● Task statement:
Word for word, repeat every record.

[Stored dataset items]
★ ★ ★ ★ ★ ★ ★

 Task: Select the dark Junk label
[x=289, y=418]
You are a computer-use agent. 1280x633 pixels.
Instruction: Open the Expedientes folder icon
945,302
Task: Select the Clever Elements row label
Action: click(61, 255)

★ ★ ★ ★ ★ ★ ★

● The completed task:
 Task: Select the dark Junk label
[x=289, y=418]
You are a computer-use agent. 1280x633 pixels.
Instruction: Open the Expedientes folder icon
945,302
Task: Select the Clever Elements row label
Action: click(61, 255)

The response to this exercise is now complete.